Winter, such as it is for Texas, finally hit this week. The weekend already featured a full five inches of rain at the Triffid Ranch on Saturday and Sunday, and you’d barely realize it two days later. Yes, we were THAT dry out here. Give us a full foot between now and New Year’s Eve, and we might actually get through 2012 without bursting into flame.
And yes, everyone can remind me of how Dallas winters are nothing compared to Boston or Milwaukee or Calgary winters. I was born in Michigan, so this knowledge is burned into my DNA. I remember coming to school in first grade and looking over the snowdrift that covered one whole wing of my elementary school. I remember regular blackouts lasting for days because of ice storms. Don’t laugh at me about our pathetic and weak “snowstorms”, and I won’t bring up how the main entertainment in Appleton, Wisconsin through January and February involves carving lawn furniture out of blocks of frozen oxygen and nitrogen on the back porch. Deal?
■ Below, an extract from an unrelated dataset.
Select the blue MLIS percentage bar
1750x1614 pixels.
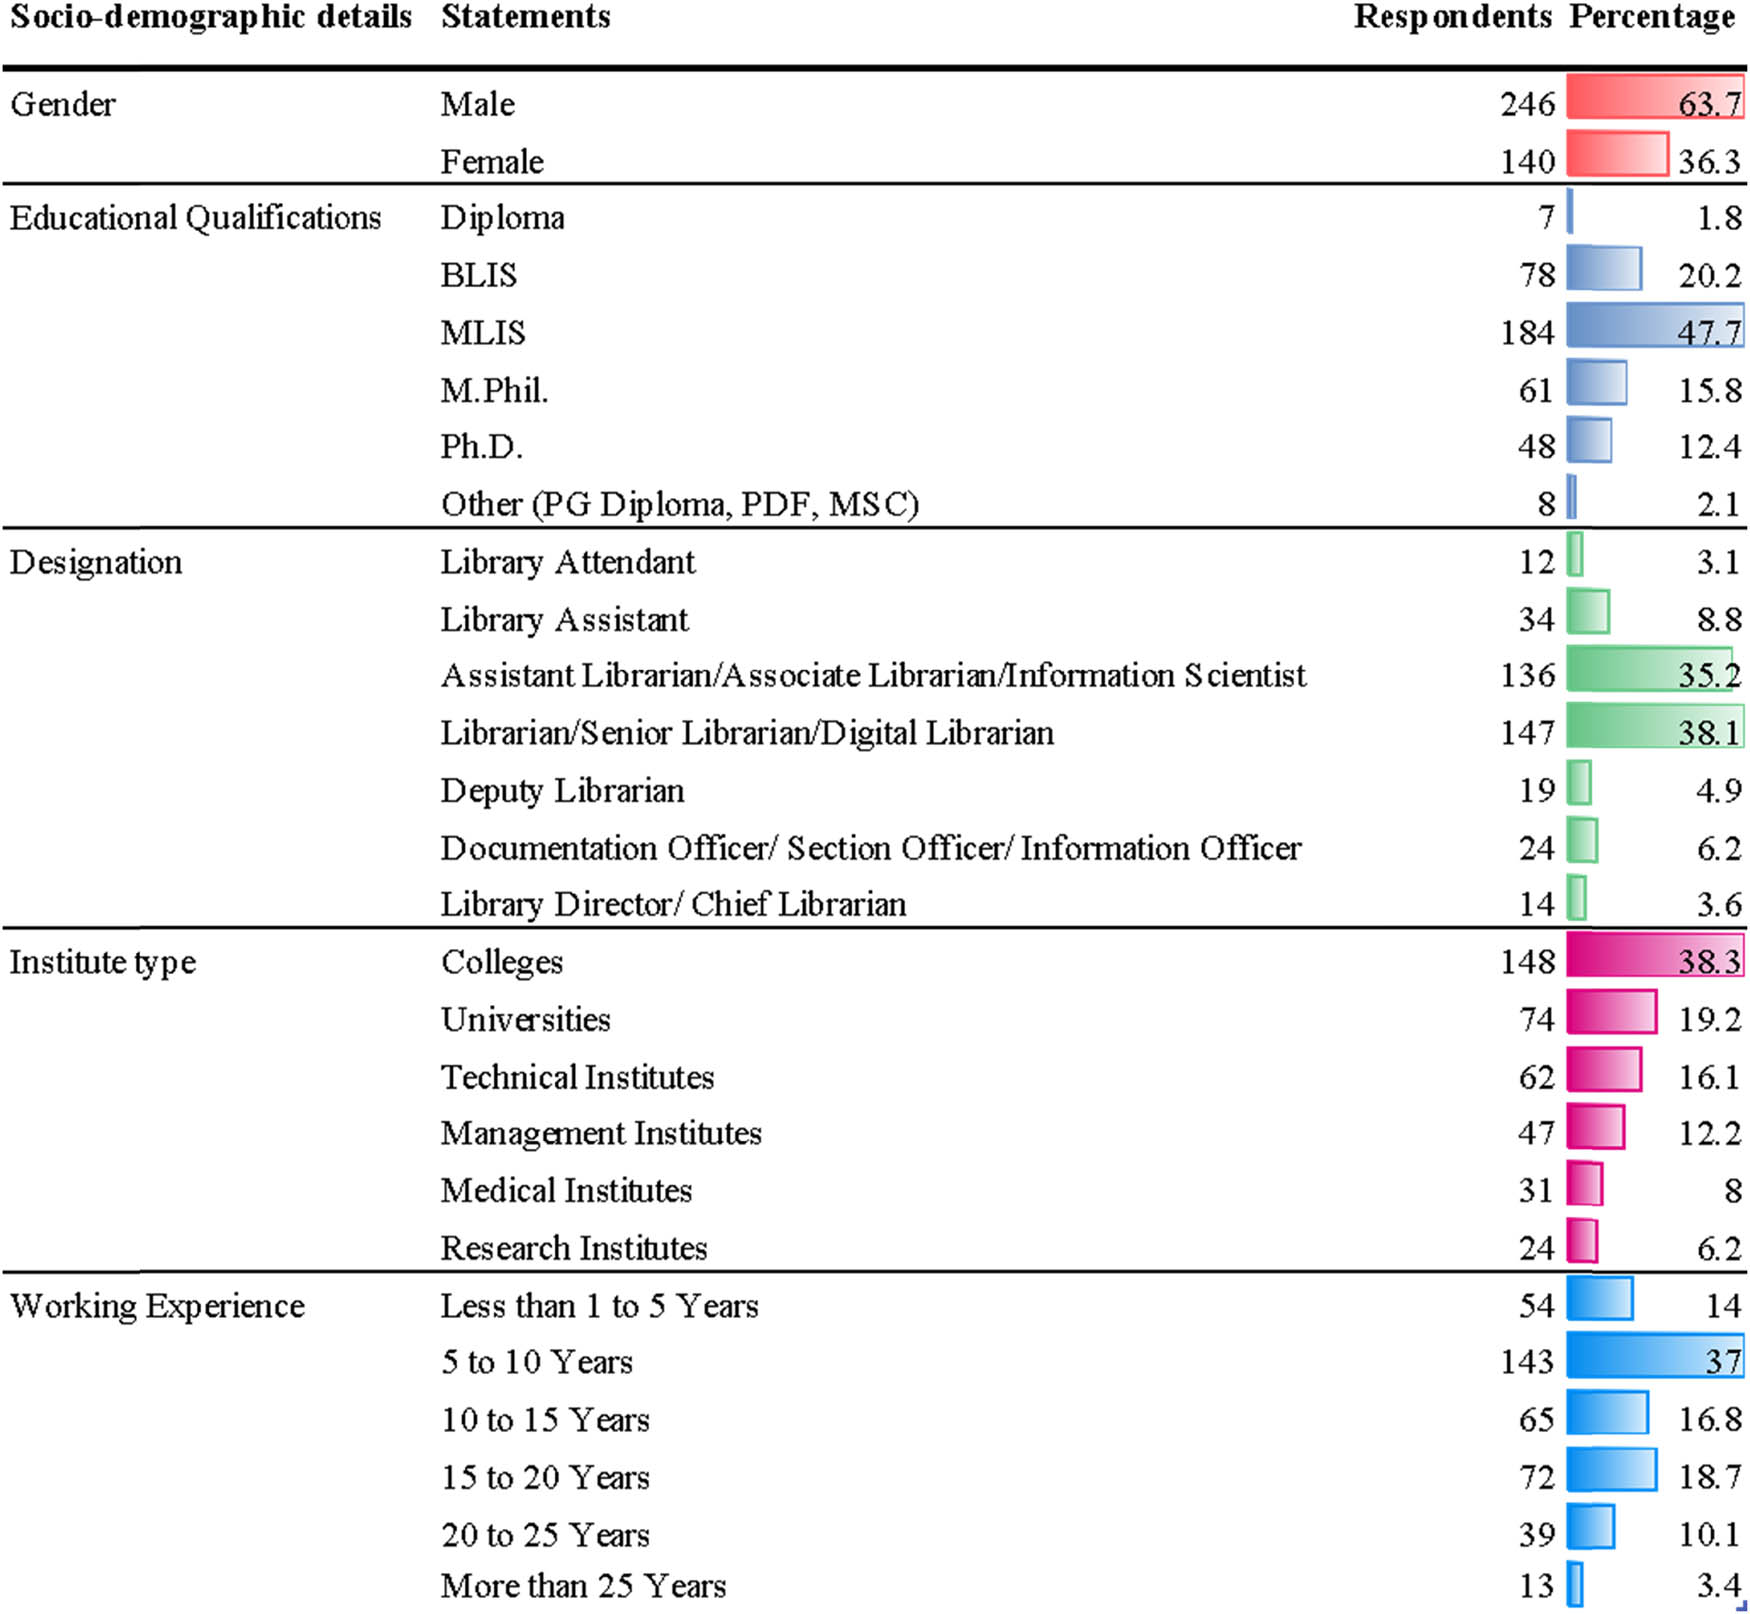pos(1654,327)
In the meantime, since there’s not much to report in the way of plant developments outside, let’s look at other news. For instance, the December 2011 issue of the Carnivorous Plant Newsletter arrived last night, complete with photos of Jay Lechtman’s new Sarracenia cultivars. Odd artists get the nod this time, by way of the new cultivars “Seurat” and “Gorey“. Between these, the Lovecraftian Utricularia cultivars, and the Nepenthes cultivars “Bill Bailey” and “Dame Helen Mirren,” I think we’ve finally hit the point in the carnivorous plant trade where people are buying cultivars solely because of the interesting names.
And speaking of the Carnivorous Plant Newsletter, the lovely and talented Emily Troiano of the New England Carnivorous Plant Society, the hosts of the 2012 International Carnivorous Plant Society Conference, announced in the newest Newsletter that registration for next year’s conference will start on January 1. In addition, those who register before April 15 get an additional $50 discount on their memberships. The Czarina is still thinking long and hard about whether she wants to be in New England in August (she’s terrified of that frozen oxygen lawn furniture, you see), but otherwise expect at least some Triffid Ranch presence out there, complete with video. All I need is a spare 300-pound Samoan attorney, and I’m already ready to go.
Finally, everyone at the Triffid Ranch expresses regret on the news that John A.A. Thompson, Ph.D died last month, just days after his 100th birthday. Dr. Thompson, for those of you unfamiliar with his work, was the inventor of gardening supplement SUPERThrive, and the advertising copy on every bottle made Dr. Thompson the Dr. Bronner of horticulture. Standing in the checkout aisle at Home Depot definitely wouldn’t be the same without those insane testimonial cards on the SUPERThrive bottles on the endcaps.